I don’t agree with everything recommended in the KDIGOanemia guideline but it is on the whole a much more sensible and balanced approach toward the treatment of anemia than the 2006 KDOQI guideline of 2006 and it’s update in 2007. Here I present 3 common case scenarios interpreted through the KDIGO anemia lens.
1. A 70-year old man having his first initiation on chronic hemodialysis. He feels well, although he does feel tired in the evening. He has a prior history of a stroke 4 years previously, and was treated for prostate cancer 6 years previously. His Hb has been stable at 9.2 g/dL and he is iron replete (Tsat 24%, ferritin 128 ng/ml). He is currently not being treated with an ESA. The dialysis unit protocol recommends that you start him on 5000 units of epogen q dialysis. What should you do?
The KDIGO anemia guideline recommends that great caution should be exercised in treating patient’s with a past history of stroke. In the TREAT study patient’s treated with darbepoetin had a 2-fold increased in stroke (5% versus 2.6%), whereas if the patient had a prior risk of stroke and is treated with dabepoetin the risk goes up to 12% compared to 4% if treated with placebo
What should you do as a dialysis doctor? First, ask the patient about a prior history of stroke or cancer and make sure you are very cautious with using ESA. And, second, if the patient is doing well hold off on starting an ESA. What should you do as a dialysis unit medical director? The correct answer would be to design a questionnaire that is completed prior to each patient being initiated on ESA. Two questions should be there: any history of a stroke? Any history of cancer? Your dialysis unit may not abandon the use of an anemia protocol but the anemia protocol is now outdated and the focus should be individualizing anemia management.
2. An 59-year old patient on dialysis has a Hb concentration that, over a 3-month period, ranges from 9.8 to 11.3 g/dL. The patient complains of fatigue whenever her Hb concentration falls below 11 g/dL. She is iron replete. What should you do?

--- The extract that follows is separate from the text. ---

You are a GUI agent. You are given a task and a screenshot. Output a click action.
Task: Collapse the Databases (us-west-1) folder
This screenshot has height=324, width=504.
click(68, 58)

The FDA has determined that “If the hemoglobin level approaches or exceeds 11 g/dL, reduce or interrupt the dose of ESA.” However, the FDA emphasizes the importance of individualizing ESA therapy, and no Hb level has been demonstrated to be free of risk. The KDIGO anemia guideline recommends that the Hb level should not exceed 11.5 g/dL. Therefore, the approach in this patient should be to counsel her on the risk of ESA therapy, andto manage her at a Hb concentration that allows her to be functional. Maximizing her quality of life with ESA therapy is reasonable, as long as she understands the risks and reward of this strategy.
3. A 62-year old woman on chronic hemodialysis using a long-standing tunneled line in the right internal jugular vein has an average Hb concentration in the 9.6 to 10.1 g/dL range on 15,000 units of Epogen each week. What should you do?
This patient has stable ESA hypo-responsiveness. The KDIGO anemia panel defines a patient as having ESA hypo-responsiveness “if they have no increase in Hb concentration from baseline after the first month of ESA treatment on appropriate weight-based dosing (guideline 3.13.1: not graded)". And, KDIGO recommends that the approach toward managing ESA hypo responsiveness should be “For patients who remain hypo responsive despite correcting treatable causes, we suggest individualization of therapy, accounting for relative risks and benefits of (guideline 3.14.1: level 2D recommendation)”, and “in patients with acquired ESA hypo responsiveness, we suggest avoiding repeated escalations in ESA dose beyond double the dose at which they had been stable. (guideline 3.14.2: level 2D recommendation)". It would optimal to treat the patient with a lower ESA dose. Confirming an inflammatory mileau would be reasonable – an elevated ferritin and an elevated CRP would be compatible. The likeliest cause of ESA hyporesponsiveness aside from the obvious possibility of iron deficiency is an indolent infection in the tunneled line. It would be worth doing blood cultures from the tunneled line and even considering a guidewire change of the tunneled dialysis catheter. Looking for other causes of inflammation, such as a sacral sore or a foot ulcer would be important also.